- _Supplied information_:
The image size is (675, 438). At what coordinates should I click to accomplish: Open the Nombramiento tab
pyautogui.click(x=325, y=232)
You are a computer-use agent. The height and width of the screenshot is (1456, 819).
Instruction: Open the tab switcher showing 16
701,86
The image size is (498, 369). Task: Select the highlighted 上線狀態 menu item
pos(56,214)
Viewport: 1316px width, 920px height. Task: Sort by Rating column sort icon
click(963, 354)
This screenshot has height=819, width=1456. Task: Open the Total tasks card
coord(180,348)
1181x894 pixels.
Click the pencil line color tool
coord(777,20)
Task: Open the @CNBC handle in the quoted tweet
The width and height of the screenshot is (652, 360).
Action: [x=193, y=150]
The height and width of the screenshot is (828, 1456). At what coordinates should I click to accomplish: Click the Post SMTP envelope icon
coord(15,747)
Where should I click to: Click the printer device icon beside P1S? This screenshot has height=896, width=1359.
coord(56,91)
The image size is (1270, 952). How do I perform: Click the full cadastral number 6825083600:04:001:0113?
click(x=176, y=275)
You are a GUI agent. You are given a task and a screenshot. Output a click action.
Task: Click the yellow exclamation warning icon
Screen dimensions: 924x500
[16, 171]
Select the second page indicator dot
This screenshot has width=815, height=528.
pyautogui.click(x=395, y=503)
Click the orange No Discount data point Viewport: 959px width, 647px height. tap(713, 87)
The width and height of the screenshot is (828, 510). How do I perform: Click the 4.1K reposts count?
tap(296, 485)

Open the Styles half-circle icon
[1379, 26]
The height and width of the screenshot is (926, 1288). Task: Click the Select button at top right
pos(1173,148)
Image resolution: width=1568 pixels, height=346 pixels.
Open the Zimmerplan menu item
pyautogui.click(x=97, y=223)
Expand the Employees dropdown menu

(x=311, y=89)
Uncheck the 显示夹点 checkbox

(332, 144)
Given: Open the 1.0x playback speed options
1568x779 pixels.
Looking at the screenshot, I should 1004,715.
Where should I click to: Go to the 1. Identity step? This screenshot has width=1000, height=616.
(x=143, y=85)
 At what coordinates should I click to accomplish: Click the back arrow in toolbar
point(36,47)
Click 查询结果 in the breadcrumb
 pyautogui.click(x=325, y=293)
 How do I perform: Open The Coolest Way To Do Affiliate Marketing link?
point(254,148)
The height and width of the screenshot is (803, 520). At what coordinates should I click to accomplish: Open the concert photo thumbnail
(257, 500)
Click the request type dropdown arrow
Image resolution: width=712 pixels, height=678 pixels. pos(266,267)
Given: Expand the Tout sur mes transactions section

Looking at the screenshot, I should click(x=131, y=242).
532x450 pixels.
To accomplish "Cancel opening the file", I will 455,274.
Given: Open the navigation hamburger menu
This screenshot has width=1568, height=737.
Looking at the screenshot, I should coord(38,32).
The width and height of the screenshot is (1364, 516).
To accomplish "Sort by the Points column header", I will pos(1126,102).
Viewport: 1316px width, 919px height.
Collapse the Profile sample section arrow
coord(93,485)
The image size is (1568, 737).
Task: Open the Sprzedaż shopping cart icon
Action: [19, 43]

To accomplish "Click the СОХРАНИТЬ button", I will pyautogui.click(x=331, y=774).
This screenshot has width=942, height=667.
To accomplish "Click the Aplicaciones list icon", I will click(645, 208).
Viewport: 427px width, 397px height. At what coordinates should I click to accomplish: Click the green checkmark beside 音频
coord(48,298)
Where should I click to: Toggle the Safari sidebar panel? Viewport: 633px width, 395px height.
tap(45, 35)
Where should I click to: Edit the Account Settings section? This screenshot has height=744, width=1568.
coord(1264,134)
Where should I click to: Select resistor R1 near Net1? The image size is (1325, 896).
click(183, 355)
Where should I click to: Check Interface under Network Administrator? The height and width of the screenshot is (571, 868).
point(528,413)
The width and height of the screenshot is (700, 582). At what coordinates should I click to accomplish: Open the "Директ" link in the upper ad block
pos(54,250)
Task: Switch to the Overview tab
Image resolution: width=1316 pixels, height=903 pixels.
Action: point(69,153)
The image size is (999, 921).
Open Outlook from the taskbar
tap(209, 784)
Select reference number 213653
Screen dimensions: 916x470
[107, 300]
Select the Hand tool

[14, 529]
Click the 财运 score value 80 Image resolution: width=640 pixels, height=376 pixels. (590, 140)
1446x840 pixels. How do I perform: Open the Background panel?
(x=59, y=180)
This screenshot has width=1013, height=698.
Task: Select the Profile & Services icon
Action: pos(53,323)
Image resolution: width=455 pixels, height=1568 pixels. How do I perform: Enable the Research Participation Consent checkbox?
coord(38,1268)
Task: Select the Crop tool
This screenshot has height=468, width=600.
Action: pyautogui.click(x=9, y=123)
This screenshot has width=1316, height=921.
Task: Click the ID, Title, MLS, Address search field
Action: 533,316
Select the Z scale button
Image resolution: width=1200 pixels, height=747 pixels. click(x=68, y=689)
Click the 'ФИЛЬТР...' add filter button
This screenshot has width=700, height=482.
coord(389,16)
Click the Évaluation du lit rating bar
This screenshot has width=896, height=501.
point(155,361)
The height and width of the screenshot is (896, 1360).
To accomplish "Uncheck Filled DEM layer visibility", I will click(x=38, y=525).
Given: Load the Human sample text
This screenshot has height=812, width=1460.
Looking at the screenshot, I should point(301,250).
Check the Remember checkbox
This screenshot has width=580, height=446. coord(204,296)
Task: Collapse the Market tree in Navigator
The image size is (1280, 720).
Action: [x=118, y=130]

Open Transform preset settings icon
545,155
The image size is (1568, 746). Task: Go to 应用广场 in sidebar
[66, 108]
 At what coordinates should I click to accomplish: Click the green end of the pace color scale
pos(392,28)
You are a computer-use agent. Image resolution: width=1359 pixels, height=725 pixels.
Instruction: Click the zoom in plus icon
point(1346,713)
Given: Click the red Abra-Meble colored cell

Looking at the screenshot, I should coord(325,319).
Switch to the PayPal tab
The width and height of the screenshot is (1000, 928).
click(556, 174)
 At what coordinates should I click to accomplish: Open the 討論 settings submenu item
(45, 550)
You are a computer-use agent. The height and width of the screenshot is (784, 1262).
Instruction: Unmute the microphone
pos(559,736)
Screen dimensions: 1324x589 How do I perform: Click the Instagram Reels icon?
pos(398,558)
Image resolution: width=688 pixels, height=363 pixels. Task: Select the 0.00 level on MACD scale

- _Short exercise_:
Turn the entries above into a JSON list of strings, with each line as its own string and the blank lines left out.

- _Result_:
[
  "The image size is (675, 438). At what coordinates should I click to accomplish: Open the Nombramiento tab",
  "pyautogui.click(x=325, y=232)",
  "You are a computer-use agent. The height and width of the screenshot is (1456, 819).",
  "Instruction: Open the tab switcher showing 16",
  "701,86",
  "The image size is (498, 369). Task: Select the highlighted 上線狀態 menu item",
  "pos(56,214)",
  "Viewport: 1316px width, 920px height. Task: Sort by Rating column sort icon",
  "click(963, 354)",
  "This screenshot has height=819, width=1456. Task: Open the Total tasks card",
  "coord(180,348)",
  "1181x894 pixels.",
  "Click the pencil line color tool",
  "coord(777,20)",
  "Task: Open the @CNBC handle in the quoted tweet",
  "The width and height of the screenshot is (652, 360).",
  "Action: [x=193, y=150]",
  "The height and width of the screenshot is (828, 1456). At what coordinates should I click to accomplish: Click the Post SMTP envelope icon",
  "coord(15,747)",
  "Where should I click to: Click the printer device icon beside P1S? This screenshot has height=896, width=1359.",
  "coord(56,91)",
  "The image size is (1270, 952). How do I perform: Click the full cadastral number 6825083600:04:001:0113?",
  "click(x=176, y=275)",
  "You are a GUI agent. You are given a task and a screenshot. Output a click action.",
  "Task: Click the yellow exclamation warning icon",
  "Screen dimensions: 924x500",
  "[16, 171]",
  "Select the second page indicator dot",
  "This screenshot has width=815, height=528.",
  "pyautogui.click(x=395, y=503)",
  "Click the orange No Discount data point Viewport: 959px width, 647px height. tap(713, 87)",
  "The width and height of the screenshot is (828, 510). How do I perform: Click the 4.1K reposts count?",
  "tap(296, 485)",
  "Open the Styles half-circle icon",
  "[1379, 26]",
  "The height and width of the screenshot is (926, 1288). Task: Click the Select button at top right",
  "pos(1173,148)",
  "Image resolution: width=1568 pixels, height=346 pixels.",
  "Open the Zimmerplan menu item",
  "pyautogui.click(x=97, y=223)",
  "Expand the Employees dropdown menu",
  "(x=311, y=89)",
  "Uncheck the 显示夹点 checkbox",
  "(332, 144)",
  "Given: Open the 1.0x playback speed options",
  "1568x779 pixels.",
  "Looking at the screenshot, I should 1004,715.",
  "Where should I click to: Go to the 1. Identity step? This screenshot has width=1000, height=616.",
  "(x=143, y=85)",
  " At what coordinates should I click to accomplish: Click the back arrow in toolbar",
  "point(36,47)",
  "Click 查询结果 in the breadcrumb",
  " pyautogui.click(x=325, y=293)",
  " How do I perform: Open The Coolest Way To Do Affiliate Marketing link?",
  "point(254,148)",
  "The height and width of the screenshot is (803, 520). At what coordinates should I click to accomplish: Open the concert photo thumbnail",
  "(257, 500)",
  "Click the request type dropdown arrow",
  "Image resolution: width=712 pixels, height=678 pixels. pos(266,267)",
  "Given: Expand the Tout sur mes transactions section",
  "Looking at the screenshot, I should click(x=131, y=242).",
  "532x450 pixels.",
  "To accomplish \"Cancel opening the file\", I will 455,274.",
  "Given: Open the navigation hamburger menu",
  "This screenshot has width=1568, height=737.",
  "Looking at the screenshot, I should coord(38,32).",
  "The width and height of the screenshot is (1364, 516).",
  "To accomplish \"Sort by the Points column header\", I will pos(1126,102).",
  "Viewport: 1316px width, 919px height.",
  "Collapse the Profile sample section arrow",
  "coord(93,485)",
  "The image size is (1568, 737).",
  "Task: Open the Sprzedaż shopping cart icon",
  "Action: [19, 43]",
  "To accomplish \"Click the СОХРАНИТЬ button\", I will pyautogui.click(x=331, y=774).",
  "This screenshot has width=942, height=667.",
  "To accomplish \"Click the Aplicaciones list icon\", I will click(645, 208).",
  "Viewport: 427px width, 397px height. At what coordinates should I click to accomplish: Click the green checkmark beside 音频",
  "coord(48,298)",
  "Where should I click to: Toggle the Safari sidebar panel? Viewport: 633px width, 395px height.",
  "tap(45, 35)",
  "Where should I click to: Edit the Account Settings section? This screenshot has height=744, width=1568.",
  "coord(1264,134)",
  "Where should I click to: Select resistor R1 near Net1? The image size is (1325, 896).",
  "click(183, 355)",
  "Where should I click to: Check Interface under Network Administrator? The height and width of the screenshot is (571, 868).",
  "point(528,413)",
  "The width and height of the screenshot is (700, 582). At what coordinates should I click to accomplish: Open the \"Директ\" link in the upper ad block",
  "pos(54,250)",
  "Task: Switch to the Overview tab",
  "Image resolution: width=1316 pixels, height=903 pixels.",
  "Action: point(69,153)",
  "The image size is (999, 921).",
  "Open Outlook from the taskbar",
  "tap(209, 784)",
  "Select reference number 213653",
  "Screen dimensions: 916x470",
  "[107, 300]",
  "Select the Hand tool",
  "[14, 529]",
  "Click the 财运 score value 80 Image resolution: width=640 pixels, height=376 pixels. (590, 140)",
  "1446x840 pixels. How do I perform: Open the Background panel?",
  "(x=59, y=180)",
  "This screenshot has width=1013, height=698.",
  "Task: Select the Profile & Services icon",
  "Action: pos(53,323)",
  "Image resolution: width=455 pixels, height=1568 pixels. How do I perform: Enable the Research Participation Consent checkbox?",
  "coord(38,1268)",
  "Task: Select the Crop tool",
  "This screenshot has height=468, width=600.",
  "Action: pyautogui.click(x=9, y=123)",
  "This screenshot has width=1316, height=921.",
  "Task: Click the ID, Title, MLS, Address search field",
  "Action: 533,316",
  "Select the Z scale button",
  "Image resolution: width=1200 pixels, height=747 pixels. click(x=68, y=689)",
  "Click the 'ФИЛЬТР...' add filter button",
  "This screenshot has width=700, height=482.",
  "coord(389,16)",
  "Click the Évaluation du lit rating bar",
  "This screenshot has width=896, height=501.",
  "point(155,361)",
  "The height and width of the screenshot is (896, 1360).",
  "To accomplish \"Uncheck Filled DEM layer visibility\", I will click(x=38, y=525).",
  "Given: Load the Human sample text",
  "This screenshot has height=812, width=1460.",
  "Looking at the screenshot, I should point(301,250).",
  "Check the Remember checkbox",
  "This screenshot has width=580, height=446. coord(204,296)",
  "Task: Collapse the Market tree in Navigator",
  "The image size is (1280, 720).",
  "Action: [x=118, y=130]",
  "Open Transform preset settings icon",
  "545,155",
  "The image size is (1568, 746). Task: Go to 应用广场 in sidebar",
  "[66, 108]",
  " At what coordinates should I click to accomplish: Click the green end of the pace color scale",
  "pos(392,28)",
  "You are a computer-use agent. Image resolution: width=1359 pixels, height=725 pixels.",
  "Instruction: Click the zoom in plus icon",
  "point(1346,713)",
  "Given: Click the red Abra-Meble colored cell",
  "Looking at the screenshot, I should coord(325,319).",
  "Switch to the PayPal tab",
  "The width and height of the screenshot is (1000, 928).",
  "click(556, 174)",
  " At what coordinates should I click to accomplish: Open the 討論 settings submenu item",
  "(45, 550)",
  "You are a computer-use agent. The height and width of the screenshot is (784, 1262).",
  "Instruction: Unmute the microphone",
  "pos(559,736)",
  "Screen dimensions: 1324x589 How do I perform: Click the Instagram Reels icon?",
  "pos(398,558)",
  "Image resolution: width=688 pixels, height=363 pixels. Task: Select the 0.00 level on MACD scale"
]